### Requirements
A. Using the thesis summary below, answer each question briefly, marking your answers (i), (ii) and (iii):
(i) What does the third chapter of the thesis consider?
(ii) What kind of objective function does the scalar optimization problem with single chance constraints have?
(iii) In which chapter are portfolio optimization problems considered?
B. Repeat word for word the passage of the thesis summary below, starting at "In the third" and ending at "the facts above.".

### Supplied text
****************
First we give some notations and preliminaries we need within the thesis. After that we recall how the well-known Lagrange dual problem can be derived by using the general perturbation theory and give some generalized interior point regularity conditions used in the literature. Using these facts we consider some special scalar optimization problems having a composed objective function and geometric (and cone) constraints. We derive their duals, give strong duality results and optimality condition using some regularity conditions. Thus we complete and/or extend some results in the literature especially by using the mentioned regularity conditions, which are weaker than the classical ones. We further consider a scalar optimization problem having single chance constraints and a convex objective function. We also derive its dual, give a strong duality result and further consider a special case of this problem. Thus we show how the conjugate duality theory can be used for stochastic programming problems and extend some results given in the literature.
In the third chapter of this thesis we consider convex risk and deviation measures. We present some more general measures than the ones given in the literature and derive formulas for their conjugate functions. Using these we calculate some dual representation formulas for the risk and deviation measures and correct some formulas in the literature. Finally we proof some subdifferential formulas for measures and risk functions by using the facts above.
The generalized deviation measures we introduced in the previous chapter can be used to formulate some portfolio optimization problems we consider in the fourth chapter. Their duals, strong duality results and optimality conditions are derived by using the general theory and the conjugate functions, respectively, given in the second and third chapter. Analogous calculations are done for a portfolio optimization problem having single chance constraints using the general theory given in the second chapter. Thus we give an application of the duality theory in the well-developed field of portfolio optimization.
****************
### Raw data
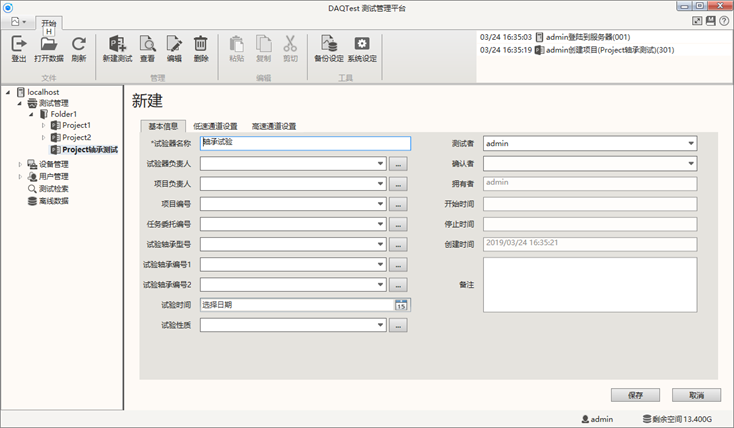
Task: Switch to 高速通道设置 tab
Action: [273, 127]
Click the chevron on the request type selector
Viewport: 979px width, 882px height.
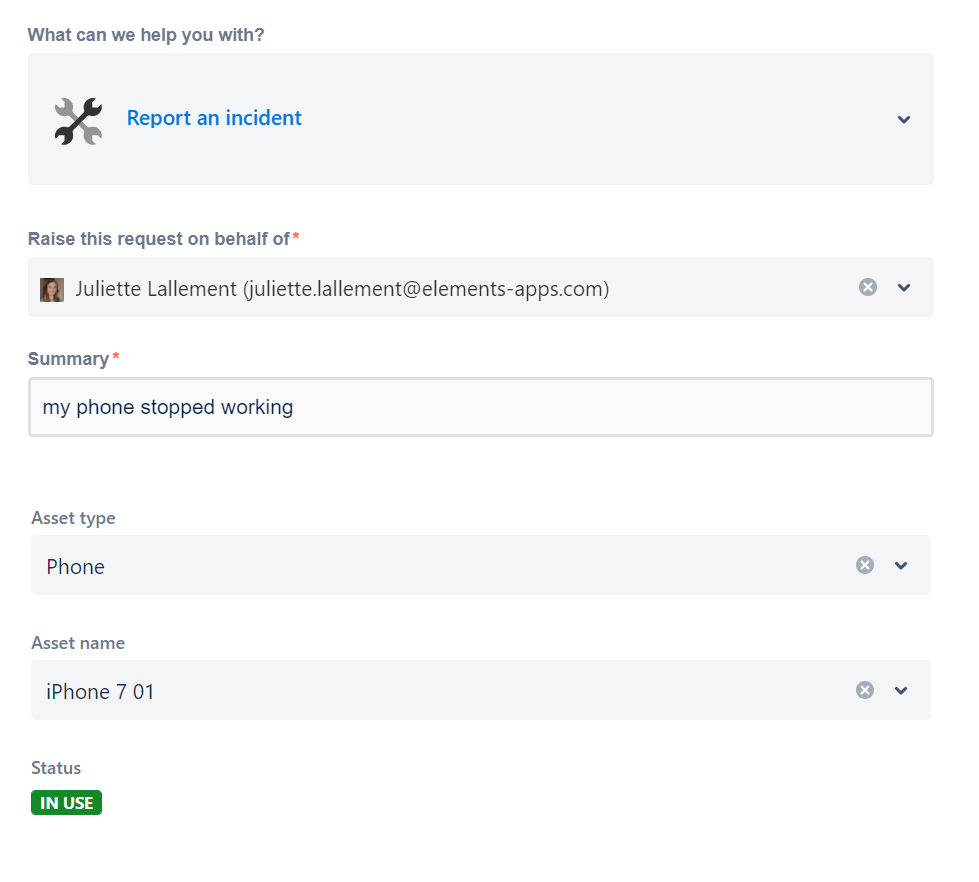pos(904,119)
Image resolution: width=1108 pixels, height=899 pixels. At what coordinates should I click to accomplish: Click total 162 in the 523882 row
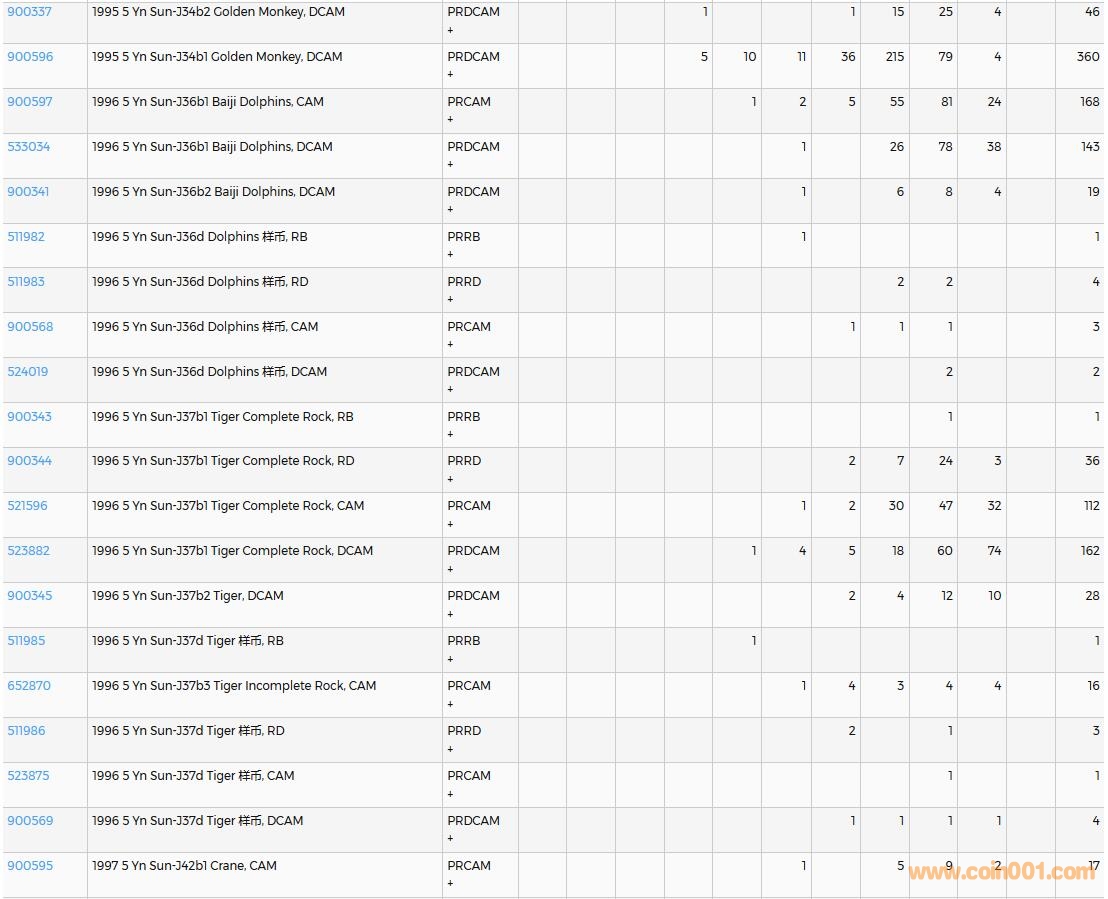[x=1089, y=551]
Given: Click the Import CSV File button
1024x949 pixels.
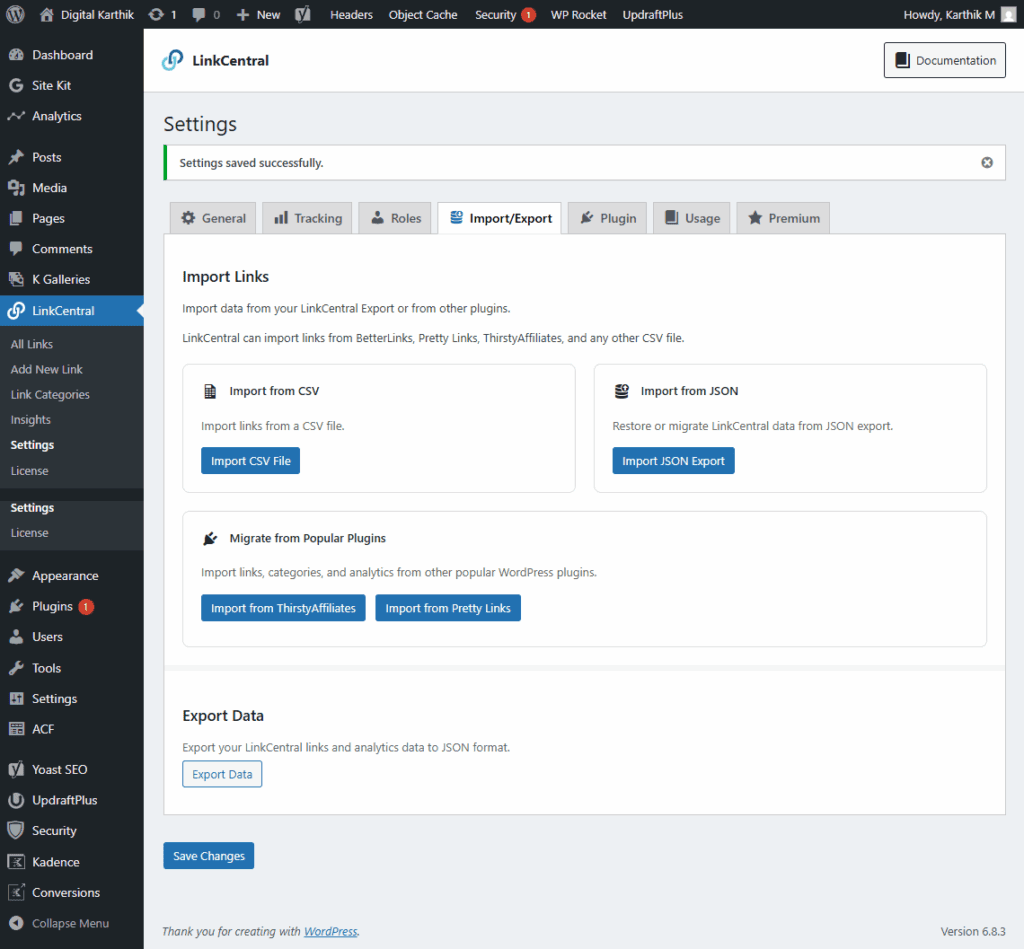Looking at the screenshot, I should pos(250,461).
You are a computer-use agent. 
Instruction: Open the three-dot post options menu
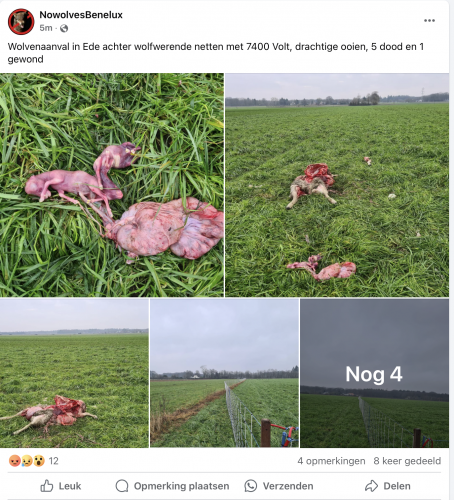[x=429, y=21]
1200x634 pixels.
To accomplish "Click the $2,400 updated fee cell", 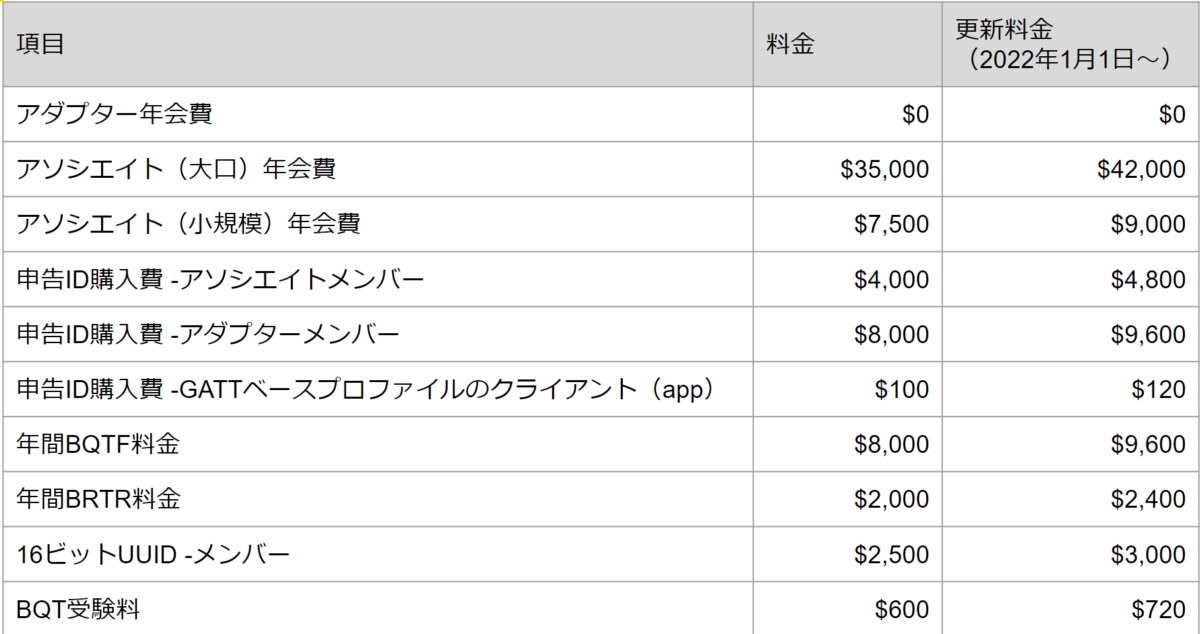I will point(1070,500).
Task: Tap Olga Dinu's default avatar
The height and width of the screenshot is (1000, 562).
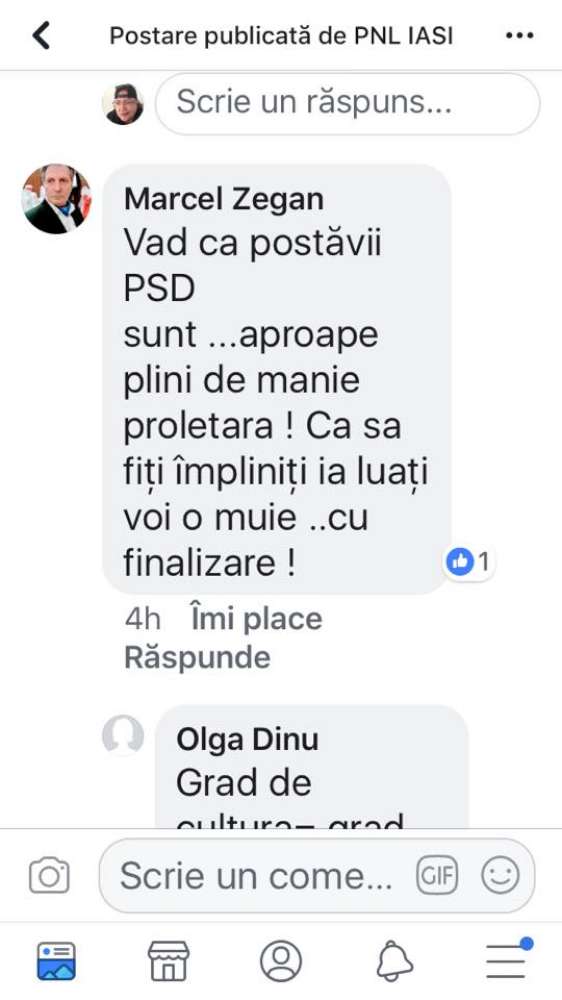Action: coord(122,735)
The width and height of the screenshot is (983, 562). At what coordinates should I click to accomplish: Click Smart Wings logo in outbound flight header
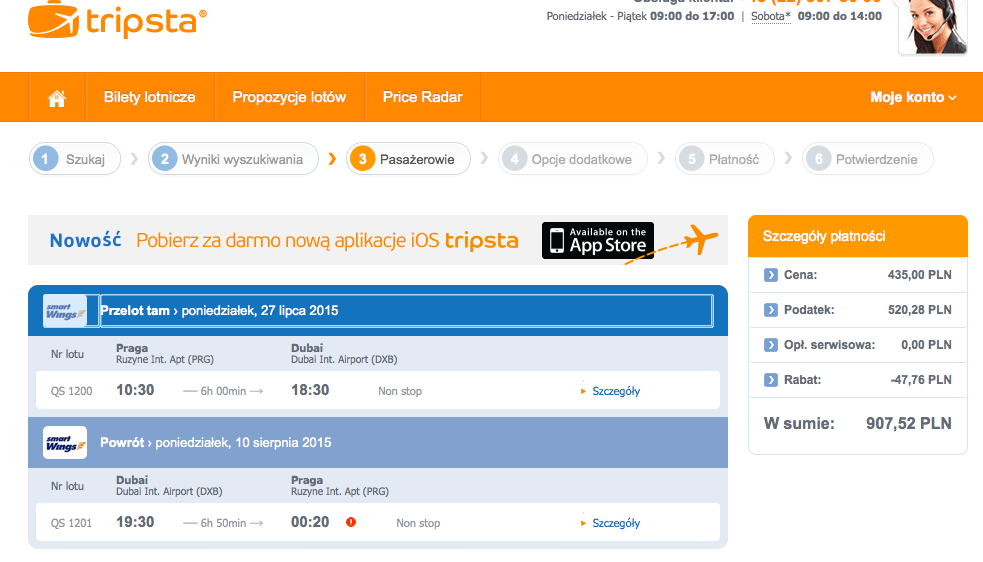click(65, 310)

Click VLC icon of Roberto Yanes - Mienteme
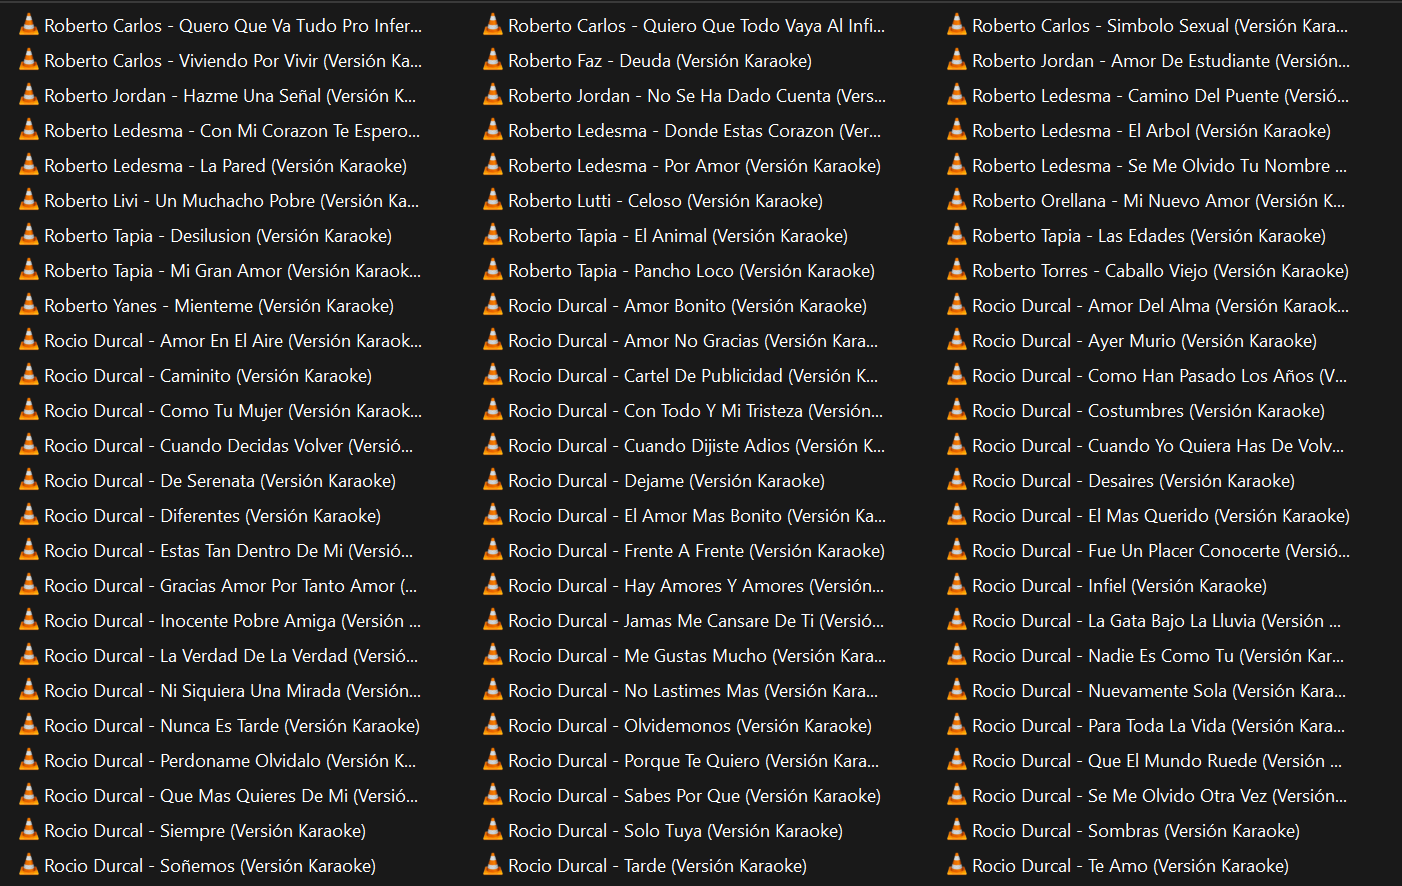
****************
### Answers by task
A.
(i) Convex risk and deviation measures.
(ii) A convex objective function.
(iii) The fourth chapter.

B.
In the third chapter of this thesis we consider convex risk and deviation measures. We present some more general measures than the ones given in the literature and derive formulas for their conjugate functions. Using these we calculate some dual representation formulas for the risk and deviation measures and correct some formulas in the literature. Finally we proof some subdifferential formulas for measures and risk functions by using the facts above.